The checks and balances are in place and we have to trust our staff, says Coun. Cindy Cook.
The seasoned Montrose councillor was speaking about a noteworthy increase in purchasing authority requested by the village’s administration.
“We all take turns signing the cheques,” Cook added. “So you are all going to see any money that goes out.”
The policy amendment was passed after Bryan Teasdale, chief administrative officer (CAO), clarified that upping staff’s purchasing range is practical, in line with current costs, and can be a money-saver.
“These numbers haven’t been changed for quite some time now,” said Teasdale. “We’ve talked with our auditors about this and they’ve said the (new) numbers are standard, even a little low,” he added.
“I know that we try to get the best value for the number, so this just allows staff to do things a little more effectively,” maintained Teasdale. “We don’t like spending money, but if we can do things faster, it can actually save us money.”
Smaller ticket projects or goods have been delayed because village staff often has a challenge finding local interest.
“To get three quotes for something under $5,000 – there’s a lot of people that won’t even respond to our phone calls for projects less than $10,000,” he said. “They are not making money on it or busy doing something else, this just helps us streamline things and make (the process) a little bit faster.”
The policy amendment was passed unanimously, allowing the administrator (CAO) to purchase goods and services under $10,000 without a formal bidding project. The previous amount was $5,000.
Additionally, the new policy calls for three bids on purchases in the $10,000 to $25,000 range, instead of $5,000 to $10,000; authority to procure goods and services under $25,000 within the annual budget without prior council approval; and all purchases exceeding $25,000 (up from $10,000) can be submitted to a formal purchasing process prior to council approval.
“The highest amount in the policy is $25,000,” Cook reiterated. “And we won’t be building anything new for under $25,000, I can guarantee that.”
Coun. Rory Steep voted down an increase during a 2014 purchase policy review. He reconsidered that decision following discussion during Monday night council, and opted for the go ahead.
“I previously had an issue because (his workplace) still looks for three quotes under $5,000,” explained Steep. “But I see what Bryan is saying and in my position I know the village doesn’t have a lot of money and tries to get the best prices available,” he added. “And I think Cindy is right, we do have to trust the people we have working for us to follow that same line, so I have a hard time arguing against these changes (this year).”
Warfield is another municipality ready to look at its purchasing policy.
Currently, all village projects are approved by council, says Jackie Patridge, the village’s chief financial officer/corporate officer, noting a review is planned for the new year.

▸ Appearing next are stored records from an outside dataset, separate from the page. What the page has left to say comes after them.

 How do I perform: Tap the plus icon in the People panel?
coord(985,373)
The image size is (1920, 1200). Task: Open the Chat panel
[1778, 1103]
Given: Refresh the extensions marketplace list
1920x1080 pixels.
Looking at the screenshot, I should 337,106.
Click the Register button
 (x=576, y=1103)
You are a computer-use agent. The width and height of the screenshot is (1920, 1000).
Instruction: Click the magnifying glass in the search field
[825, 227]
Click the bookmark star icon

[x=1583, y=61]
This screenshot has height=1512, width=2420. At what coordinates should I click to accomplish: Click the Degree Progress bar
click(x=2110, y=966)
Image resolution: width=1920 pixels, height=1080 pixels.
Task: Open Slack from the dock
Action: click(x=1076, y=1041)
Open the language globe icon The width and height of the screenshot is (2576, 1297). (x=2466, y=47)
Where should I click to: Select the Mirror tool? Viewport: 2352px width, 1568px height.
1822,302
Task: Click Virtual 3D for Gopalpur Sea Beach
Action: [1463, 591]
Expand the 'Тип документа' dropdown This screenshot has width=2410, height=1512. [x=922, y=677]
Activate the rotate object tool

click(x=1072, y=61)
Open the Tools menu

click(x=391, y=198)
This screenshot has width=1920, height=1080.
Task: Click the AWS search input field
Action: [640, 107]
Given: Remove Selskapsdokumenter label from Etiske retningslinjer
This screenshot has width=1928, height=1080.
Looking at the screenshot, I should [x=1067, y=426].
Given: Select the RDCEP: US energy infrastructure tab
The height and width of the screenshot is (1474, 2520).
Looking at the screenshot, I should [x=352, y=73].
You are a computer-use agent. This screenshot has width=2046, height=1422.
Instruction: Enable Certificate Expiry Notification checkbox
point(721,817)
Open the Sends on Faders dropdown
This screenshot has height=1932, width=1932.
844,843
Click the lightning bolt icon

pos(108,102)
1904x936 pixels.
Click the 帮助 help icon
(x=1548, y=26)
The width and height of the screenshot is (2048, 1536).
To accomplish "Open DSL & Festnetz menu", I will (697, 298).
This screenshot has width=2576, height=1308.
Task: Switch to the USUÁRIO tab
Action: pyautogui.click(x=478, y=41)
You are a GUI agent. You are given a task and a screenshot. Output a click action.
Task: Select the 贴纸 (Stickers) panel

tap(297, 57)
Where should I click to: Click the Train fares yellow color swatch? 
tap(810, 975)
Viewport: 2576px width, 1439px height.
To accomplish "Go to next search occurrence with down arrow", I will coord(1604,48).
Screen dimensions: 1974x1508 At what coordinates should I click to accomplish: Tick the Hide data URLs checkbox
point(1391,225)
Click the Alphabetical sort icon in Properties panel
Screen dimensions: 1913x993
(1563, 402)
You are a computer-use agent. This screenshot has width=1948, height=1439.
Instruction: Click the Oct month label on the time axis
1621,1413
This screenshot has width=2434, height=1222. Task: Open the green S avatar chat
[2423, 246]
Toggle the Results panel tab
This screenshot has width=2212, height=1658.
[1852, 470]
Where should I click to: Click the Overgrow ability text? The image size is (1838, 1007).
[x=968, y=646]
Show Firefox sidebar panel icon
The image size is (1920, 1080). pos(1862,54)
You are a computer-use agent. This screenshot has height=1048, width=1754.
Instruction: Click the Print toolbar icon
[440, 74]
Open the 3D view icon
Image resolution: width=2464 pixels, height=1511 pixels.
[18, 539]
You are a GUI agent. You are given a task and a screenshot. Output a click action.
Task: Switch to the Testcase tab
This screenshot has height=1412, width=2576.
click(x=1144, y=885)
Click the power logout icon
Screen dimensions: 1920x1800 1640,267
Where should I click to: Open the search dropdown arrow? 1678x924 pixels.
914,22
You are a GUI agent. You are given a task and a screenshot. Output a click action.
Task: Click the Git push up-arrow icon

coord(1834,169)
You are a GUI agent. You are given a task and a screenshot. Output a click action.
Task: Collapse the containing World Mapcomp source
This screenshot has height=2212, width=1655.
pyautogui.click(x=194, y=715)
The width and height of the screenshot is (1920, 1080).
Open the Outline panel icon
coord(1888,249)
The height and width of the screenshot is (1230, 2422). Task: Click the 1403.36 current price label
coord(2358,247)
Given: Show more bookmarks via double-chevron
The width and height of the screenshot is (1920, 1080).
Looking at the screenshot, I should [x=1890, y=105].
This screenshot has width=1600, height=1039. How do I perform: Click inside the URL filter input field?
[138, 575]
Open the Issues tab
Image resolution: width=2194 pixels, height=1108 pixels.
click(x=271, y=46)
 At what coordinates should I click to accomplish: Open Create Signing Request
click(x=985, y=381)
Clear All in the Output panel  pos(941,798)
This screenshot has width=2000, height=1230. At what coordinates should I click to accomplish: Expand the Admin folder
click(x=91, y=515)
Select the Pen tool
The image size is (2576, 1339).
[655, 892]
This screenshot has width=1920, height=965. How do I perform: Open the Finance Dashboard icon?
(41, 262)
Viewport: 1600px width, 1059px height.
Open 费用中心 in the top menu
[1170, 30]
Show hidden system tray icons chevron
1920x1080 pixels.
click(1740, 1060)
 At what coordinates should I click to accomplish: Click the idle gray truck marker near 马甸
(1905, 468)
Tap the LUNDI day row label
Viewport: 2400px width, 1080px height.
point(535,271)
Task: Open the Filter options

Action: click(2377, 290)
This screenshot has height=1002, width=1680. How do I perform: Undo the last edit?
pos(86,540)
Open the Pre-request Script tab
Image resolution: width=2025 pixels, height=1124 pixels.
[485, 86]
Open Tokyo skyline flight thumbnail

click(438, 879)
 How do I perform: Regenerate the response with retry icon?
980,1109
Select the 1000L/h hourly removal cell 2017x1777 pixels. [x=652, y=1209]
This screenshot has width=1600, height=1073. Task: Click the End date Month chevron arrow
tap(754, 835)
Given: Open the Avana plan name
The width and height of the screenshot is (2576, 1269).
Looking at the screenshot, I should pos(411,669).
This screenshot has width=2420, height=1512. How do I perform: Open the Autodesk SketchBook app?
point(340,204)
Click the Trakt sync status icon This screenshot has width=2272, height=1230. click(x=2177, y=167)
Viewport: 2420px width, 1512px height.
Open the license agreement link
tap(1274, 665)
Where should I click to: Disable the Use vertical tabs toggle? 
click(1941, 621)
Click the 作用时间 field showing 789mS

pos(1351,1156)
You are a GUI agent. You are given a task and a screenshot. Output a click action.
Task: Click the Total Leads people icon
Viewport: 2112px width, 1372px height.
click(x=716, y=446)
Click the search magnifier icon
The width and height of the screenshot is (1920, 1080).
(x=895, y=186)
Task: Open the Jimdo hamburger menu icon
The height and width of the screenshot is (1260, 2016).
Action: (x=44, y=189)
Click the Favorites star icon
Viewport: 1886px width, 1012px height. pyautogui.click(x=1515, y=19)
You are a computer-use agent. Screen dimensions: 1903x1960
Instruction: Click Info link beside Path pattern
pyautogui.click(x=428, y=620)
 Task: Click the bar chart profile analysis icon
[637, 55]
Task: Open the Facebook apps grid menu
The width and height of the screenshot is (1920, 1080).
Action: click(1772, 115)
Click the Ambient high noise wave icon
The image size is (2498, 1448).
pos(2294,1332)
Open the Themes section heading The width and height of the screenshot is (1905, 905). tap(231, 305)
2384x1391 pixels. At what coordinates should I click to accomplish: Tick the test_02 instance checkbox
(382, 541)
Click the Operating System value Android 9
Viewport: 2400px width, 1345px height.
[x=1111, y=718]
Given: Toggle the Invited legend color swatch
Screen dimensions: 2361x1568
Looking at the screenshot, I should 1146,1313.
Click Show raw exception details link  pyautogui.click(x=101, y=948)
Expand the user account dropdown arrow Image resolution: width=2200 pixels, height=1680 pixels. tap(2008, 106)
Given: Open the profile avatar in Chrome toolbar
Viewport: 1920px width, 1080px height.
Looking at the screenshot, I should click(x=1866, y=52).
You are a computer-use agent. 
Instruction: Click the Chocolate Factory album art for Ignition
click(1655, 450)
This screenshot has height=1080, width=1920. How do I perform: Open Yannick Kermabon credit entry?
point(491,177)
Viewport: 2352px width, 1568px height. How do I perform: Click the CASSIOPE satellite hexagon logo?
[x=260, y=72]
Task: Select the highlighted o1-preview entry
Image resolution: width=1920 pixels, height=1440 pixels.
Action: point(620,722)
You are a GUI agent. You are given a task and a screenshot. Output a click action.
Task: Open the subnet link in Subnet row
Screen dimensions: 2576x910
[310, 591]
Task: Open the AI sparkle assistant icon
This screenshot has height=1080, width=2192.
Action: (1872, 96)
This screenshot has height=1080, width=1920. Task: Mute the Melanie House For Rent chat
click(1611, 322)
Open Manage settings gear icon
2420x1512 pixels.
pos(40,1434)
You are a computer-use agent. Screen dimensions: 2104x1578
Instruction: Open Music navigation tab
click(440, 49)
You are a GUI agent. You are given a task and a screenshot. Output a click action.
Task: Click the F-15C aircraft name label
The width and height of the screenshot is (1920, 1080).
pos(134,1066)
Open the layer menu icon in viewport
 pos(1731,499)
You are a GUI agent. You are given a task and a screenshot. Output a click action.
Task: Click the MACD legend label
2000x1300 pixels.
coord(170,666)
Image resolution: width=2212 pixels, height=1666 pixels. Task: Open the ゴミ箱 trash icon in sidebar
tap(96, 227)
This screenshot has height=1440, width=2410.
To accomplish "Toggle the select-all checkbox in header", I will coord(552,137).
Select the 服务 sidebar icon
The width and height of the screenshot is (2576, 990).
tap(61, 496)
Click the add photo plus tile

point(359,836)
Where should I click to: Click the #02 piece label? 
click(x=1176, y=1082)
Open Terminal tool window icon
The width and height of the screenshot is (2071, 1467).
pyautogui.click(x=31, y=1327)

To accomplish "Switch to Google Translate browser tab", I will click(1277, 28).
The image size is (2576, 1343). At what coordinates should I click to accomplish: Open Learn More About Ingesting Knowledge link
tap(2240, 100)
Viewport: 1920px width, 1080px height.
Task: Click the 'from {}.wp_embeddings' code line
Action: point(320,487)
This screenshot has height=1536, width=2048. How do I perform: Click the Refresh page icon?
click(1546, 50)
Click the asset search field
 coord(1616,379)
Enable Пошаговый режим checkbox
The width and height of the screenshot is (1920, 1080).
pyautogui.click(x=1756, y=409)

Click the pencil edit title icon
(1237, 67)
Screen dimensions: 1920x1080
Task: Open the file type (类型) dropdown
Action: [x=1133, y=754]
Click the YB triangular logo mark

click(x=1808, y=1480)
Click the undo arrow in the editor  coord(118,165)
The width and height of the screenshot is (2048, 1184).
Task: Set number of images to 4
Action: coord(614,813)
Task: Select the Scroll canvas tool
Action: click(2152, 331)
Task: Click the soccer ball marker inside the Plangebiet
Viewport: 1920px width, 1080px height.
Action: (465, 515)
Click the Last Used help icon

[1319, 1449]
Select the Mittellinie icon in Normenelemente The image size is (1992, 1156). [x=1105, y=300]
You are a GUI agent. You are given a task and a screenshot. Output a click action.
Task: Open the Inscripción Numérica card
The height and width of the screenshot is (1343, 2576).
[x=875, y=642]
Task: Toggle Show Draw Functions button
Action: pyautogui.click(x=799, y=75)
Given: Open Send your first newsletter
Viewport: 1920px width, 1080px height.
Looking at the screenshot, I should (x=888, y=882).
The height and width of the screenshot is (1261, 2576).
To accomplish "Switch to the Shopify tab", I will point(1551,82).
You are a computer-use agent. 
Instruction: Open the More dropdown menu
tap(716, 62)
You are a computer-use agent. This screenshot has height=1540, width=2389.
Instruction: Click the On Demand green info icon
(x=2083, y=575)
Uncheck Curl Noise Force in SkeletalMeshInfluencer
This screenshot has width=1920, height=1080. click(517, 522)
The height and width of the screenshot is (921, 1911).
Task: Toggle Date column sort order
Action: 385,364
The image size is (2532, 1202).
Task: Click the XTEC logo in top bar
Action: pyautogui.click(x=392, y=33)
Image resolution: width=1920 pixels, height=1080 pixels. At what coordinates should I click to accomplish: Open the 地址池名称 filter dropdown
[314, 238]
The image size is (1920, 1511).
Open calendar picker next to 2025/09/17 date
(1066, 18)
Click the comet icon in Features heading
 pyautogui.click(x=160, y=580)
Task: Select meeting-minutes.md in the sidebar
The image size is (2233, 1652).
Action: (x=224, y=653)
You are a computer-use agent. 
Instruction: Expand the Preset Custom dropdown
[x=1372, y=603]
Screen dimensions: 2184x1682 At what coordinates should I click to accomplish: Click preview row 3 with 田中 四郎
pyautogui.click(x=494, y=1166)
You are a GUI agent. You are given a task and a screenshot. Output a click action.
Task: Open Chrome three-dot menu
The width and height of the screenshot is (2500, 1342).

Projects between $15,000 and $50, 000 are put out to invitational tender, meaning at least three local qualified businesses are invited to bid. Those over $50,000 go to public tender.
Items under $15,000 are approved by council and administered by staff, and do not have to go through a bidding process, Patridge added.
The City of Trail’s purchasing policy, approved in 2011, states to encourage competition growth in local economy, quotations can be solicited by phone (search for competitive process) on individual items up to $5,000.
“These are often day-to-day purchases required to support smooth operation of the city,” explains Bryan Maloney, Trail’s purchasing and mechanical superintendent. “These purchases are normally made through local vendors when and where possible and are covered by annually issued standing purchase orders.”
A minimum of three written quotations are required on purchases between $5,000 and $10,000; and advertising in the newspaper and on the city’s website is required for service contracts and equipment purchases exceeding $10,000.
“Bids keep vendors involved in the process,” Maloney added. “And help to ensure a healthy competition which enables all involved an equal opportunity.”
Up to $25,000 can be approved by the CAO alone, over $25,000 must go to council.